[[ RECORDS SHOWN open ]]

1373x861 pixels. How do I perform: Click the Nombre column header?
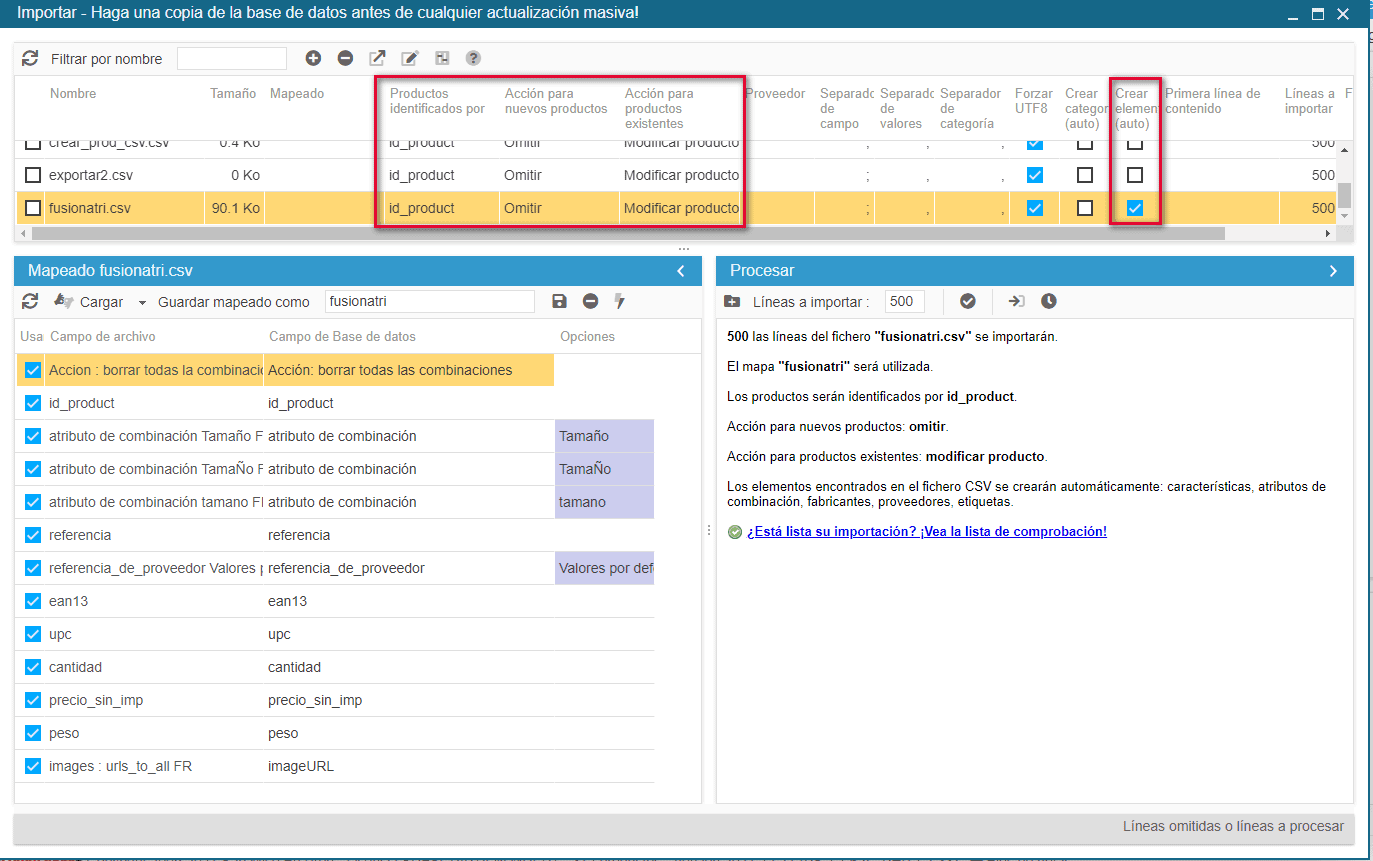click(x=73, y=94)
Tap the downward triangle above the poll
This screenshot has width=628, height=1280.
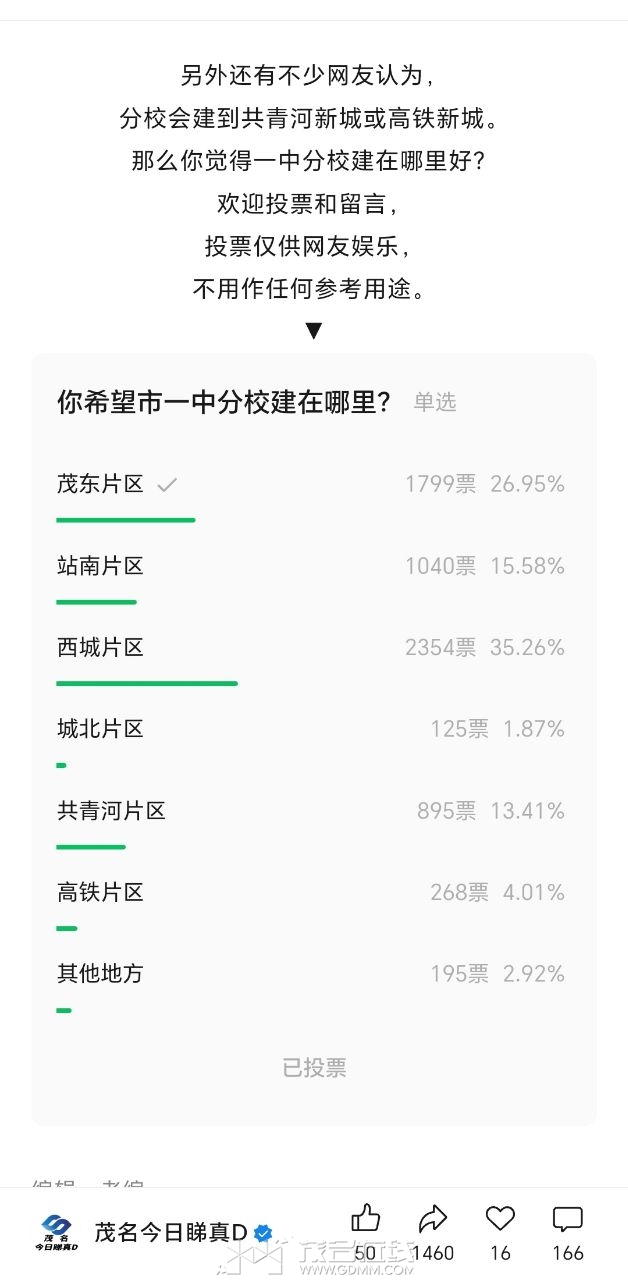tap(314, 331)
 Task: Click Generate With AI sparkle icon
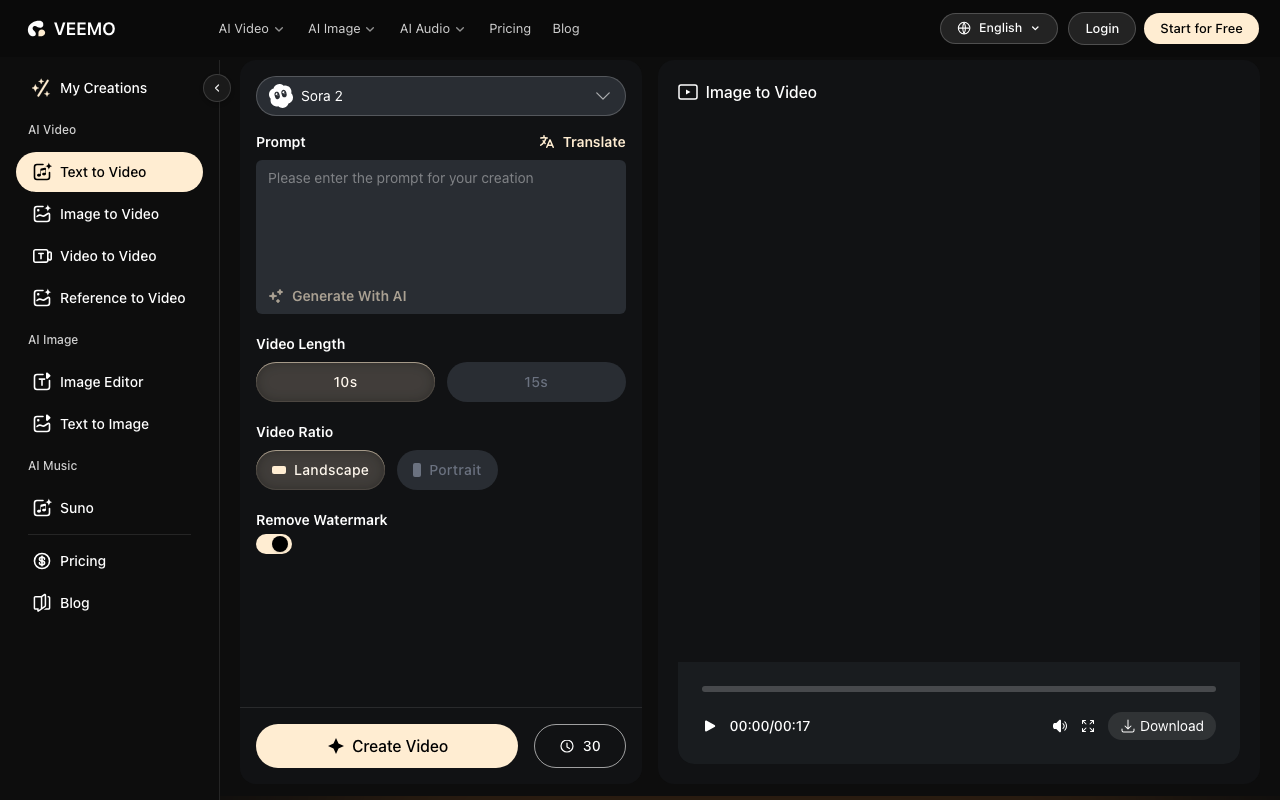[x=276, y=296]
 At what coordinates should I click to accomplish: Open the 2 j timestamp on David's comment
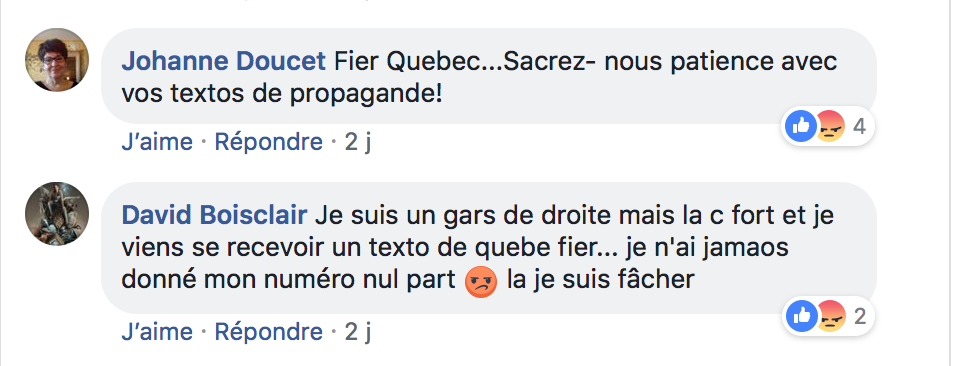(358, 331)

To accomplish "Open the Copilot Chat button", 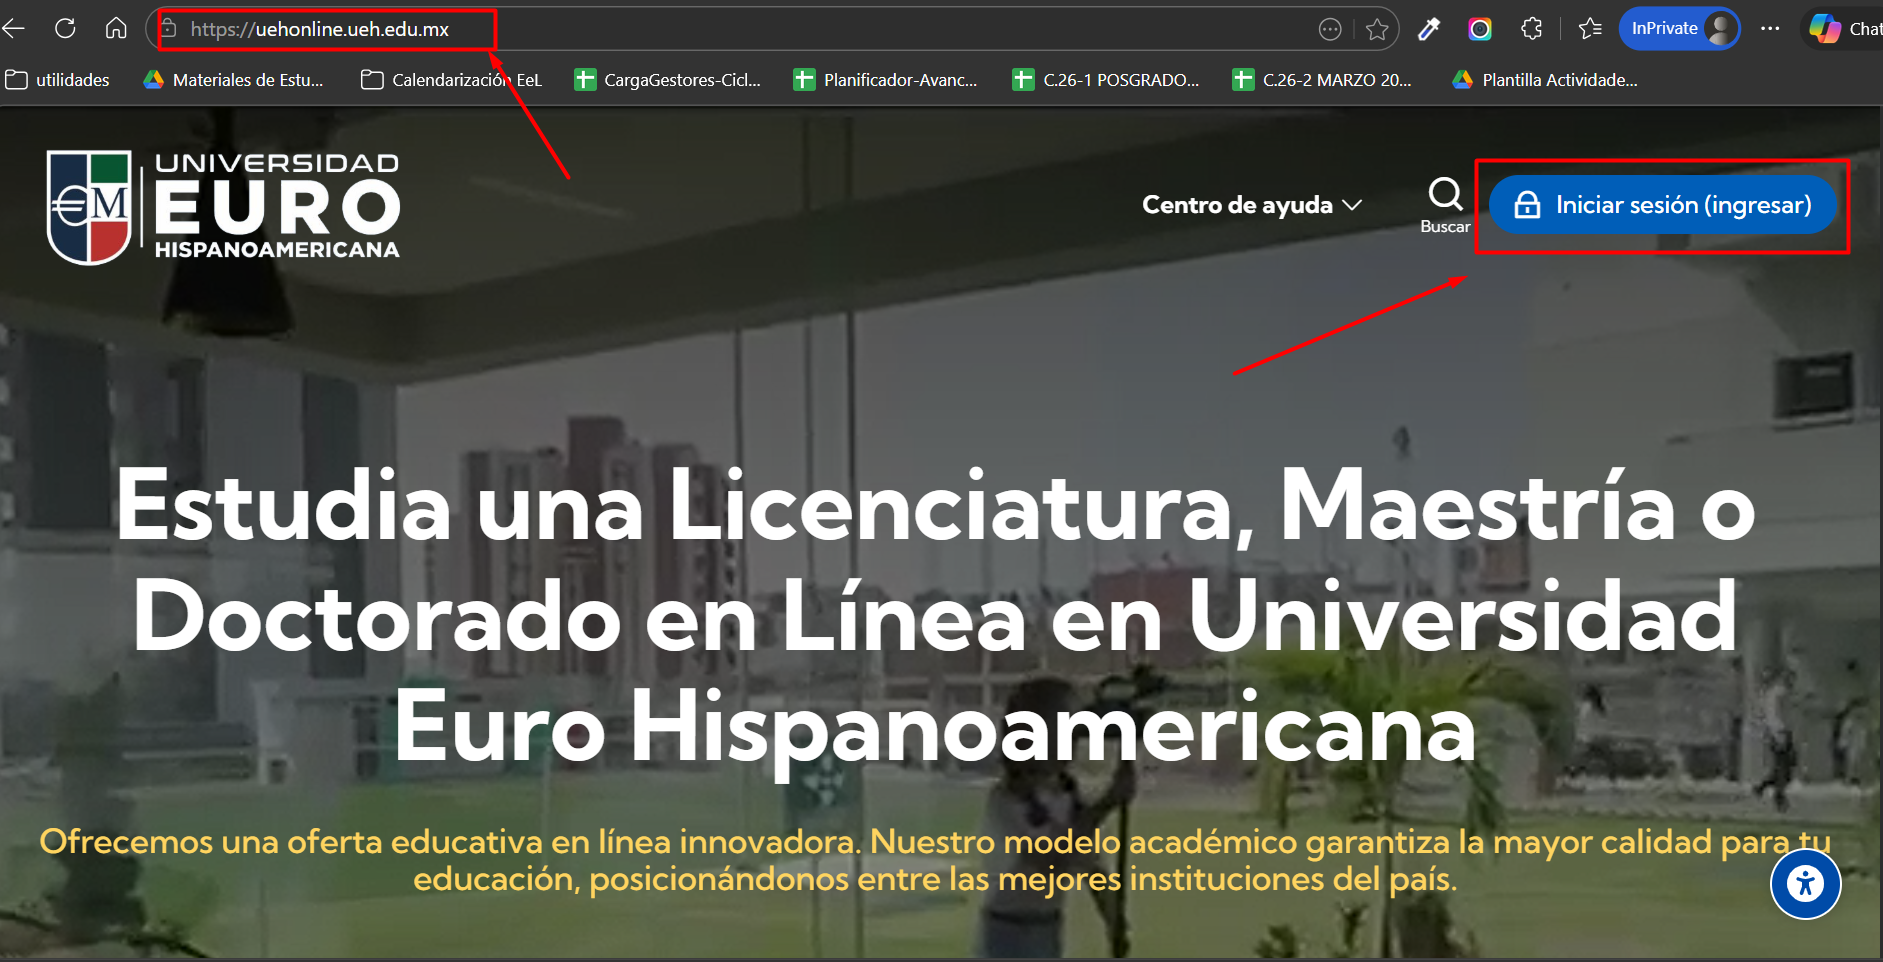I will coord(1845,29).
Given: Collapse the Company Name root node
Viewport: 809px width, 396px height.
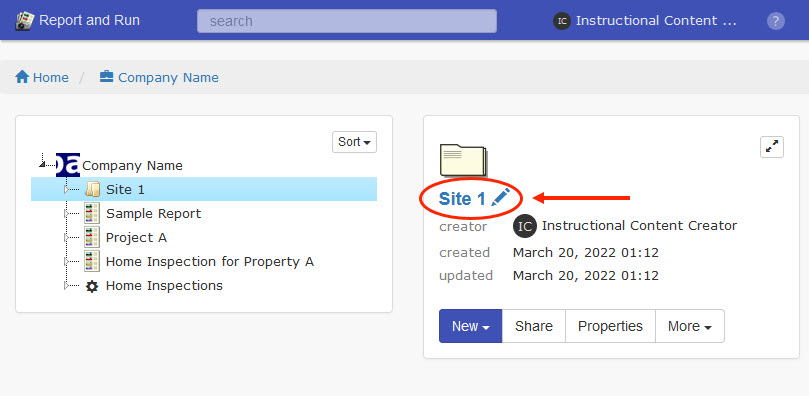Looking at the screenshot, I should click(x=42, y=164).
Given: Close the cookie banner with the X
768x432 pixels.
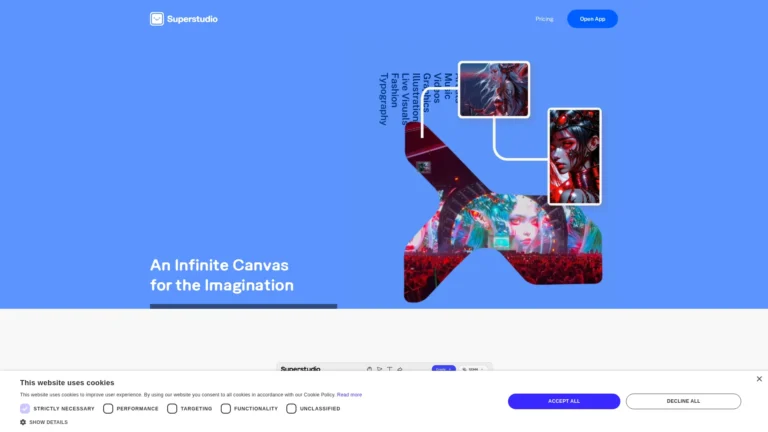Looking at the screenshot, I should 759,379.
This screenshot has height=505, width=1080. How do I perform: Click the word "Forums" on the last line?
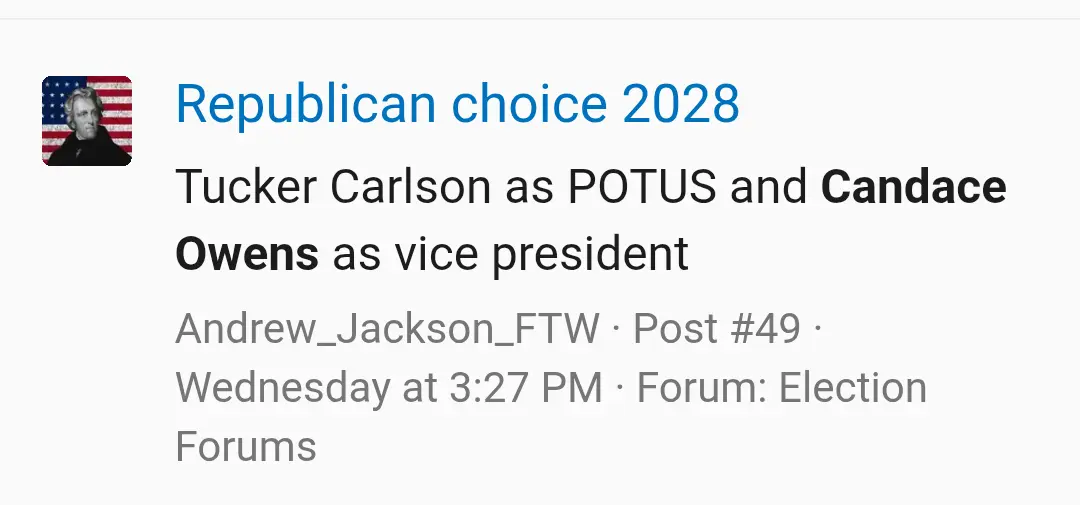pyautogui.click(x=246, y=446)
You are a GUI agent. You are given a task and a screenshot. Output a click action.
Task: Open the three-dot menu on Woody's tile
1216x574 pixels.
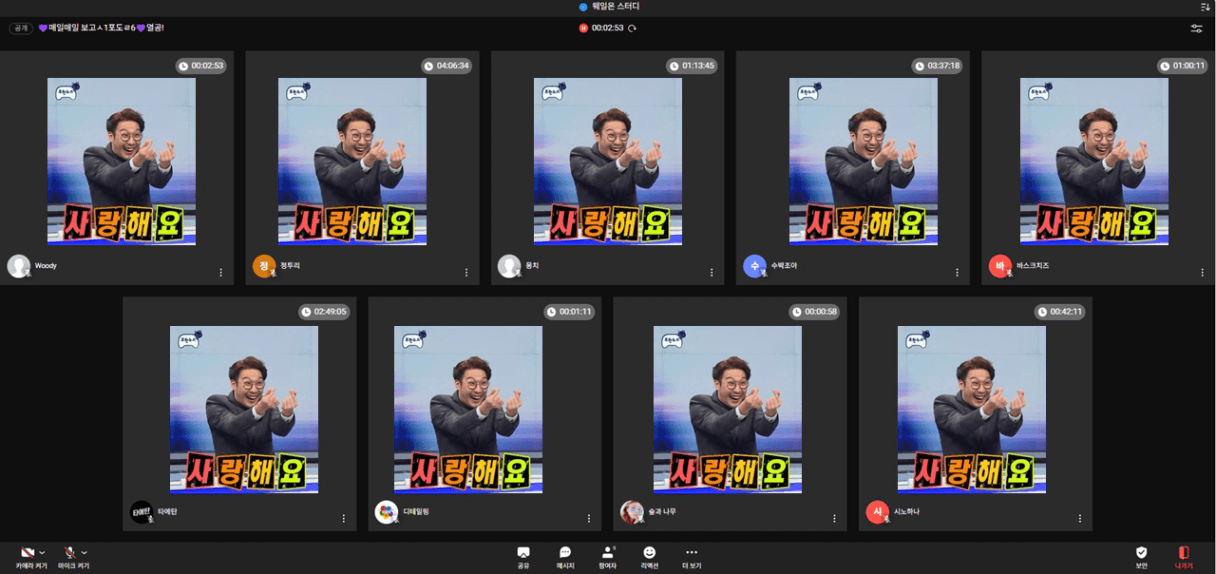click(221, 272)
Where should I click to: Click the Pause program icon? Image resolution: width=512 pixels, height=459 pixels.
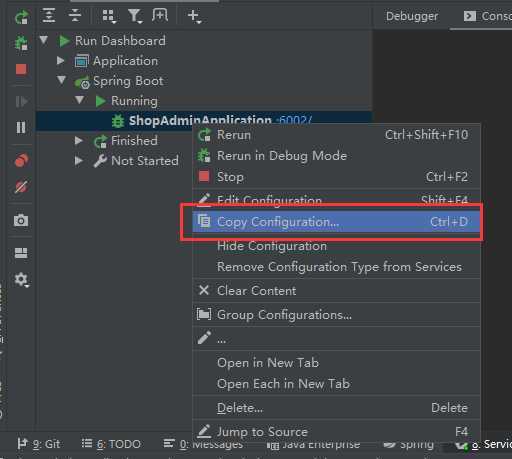point(21,127)
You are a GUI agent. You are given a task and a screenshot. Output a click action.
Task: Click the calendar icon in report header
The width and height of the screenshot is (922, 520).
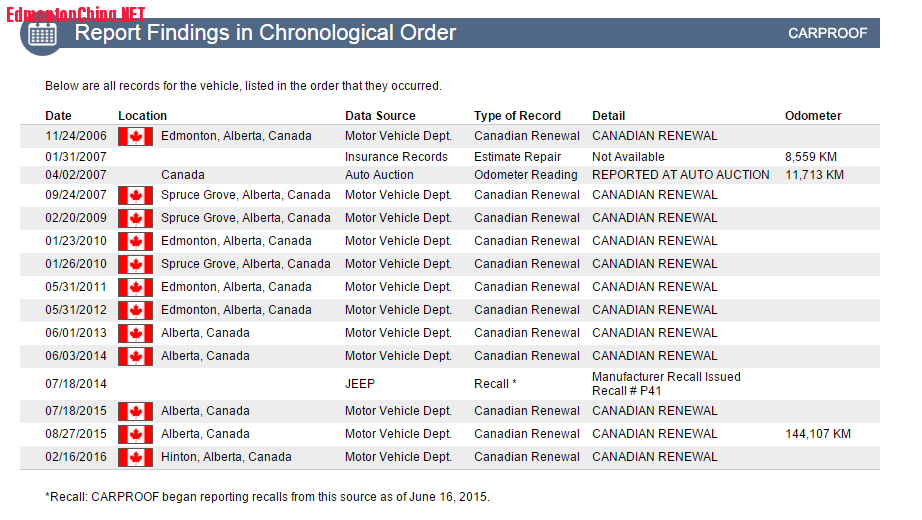(x=43, y=34)
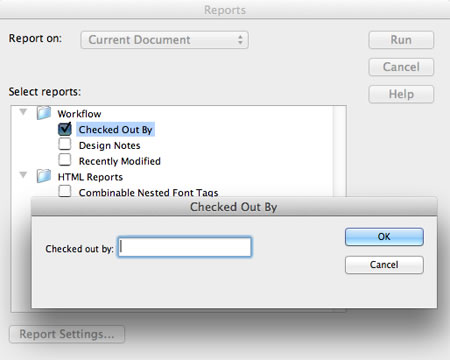The image size is (450, 360).
Task: Select the Workflow folder label
Action: pyautogui.click(x=79, y=114)
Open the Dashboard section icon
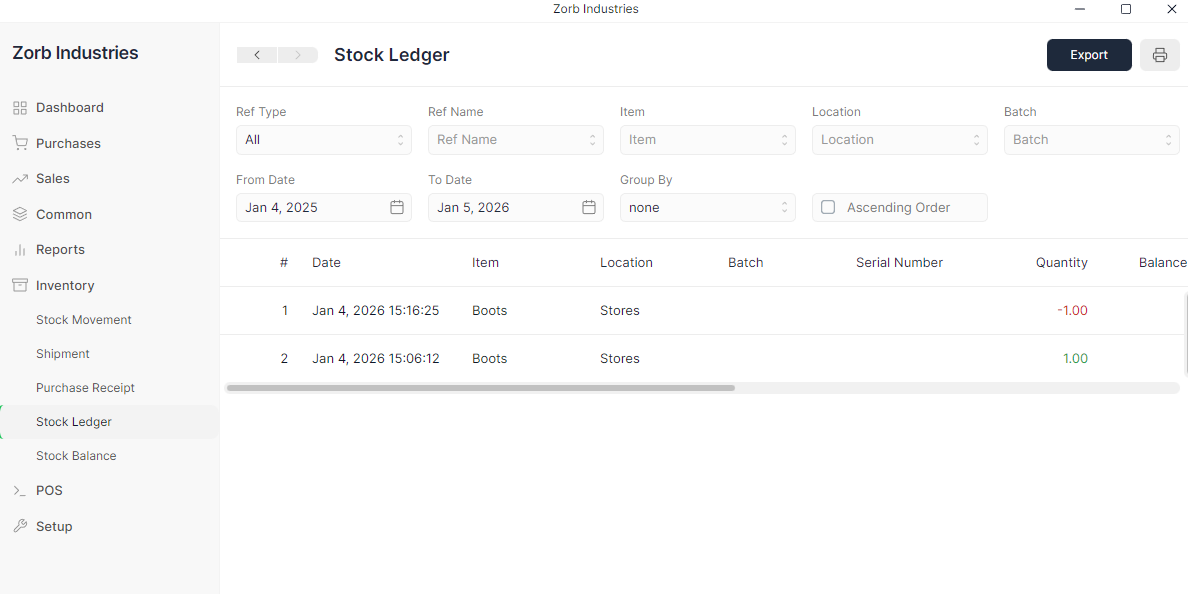 [21, 107]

[[ RECORDS SHOWN closed ]]

Starting at the line that holds "This screenshot has height=505, width=1080." and stopping at the last line of the listing above, write out each line exactly as it appears, and omit the pictures.

• [SOLUTION TO THIS TASK]
This screenshot has height=505, width=1080. How do I perform: Click the word "Forums" on the last line?
pyautogui.click(x=246, y=446)
You are a GUI agent. You are given a task and a screenshot. Output a click action.
Task: Open the three-dot menu on Woody's tile
1216x574 pixels.
click(221, 272)
Where should I click to: Click the Pause program icon? Image resolution: width=512 pixels, height=459 pixels.
point(21,127)
You are a GUI agent. You are given a task and a screenshot. Output a click action.
Task: Click the calendar icon in report header
The width and height of the screenshot is (922, 520).
(x=43, y=34)
The image size is (450, 360).
Task: Select the Workflow folder label
Action: pyautogui.click(x=79, y=114)
Open the Dashboard section icon
 [21, 107]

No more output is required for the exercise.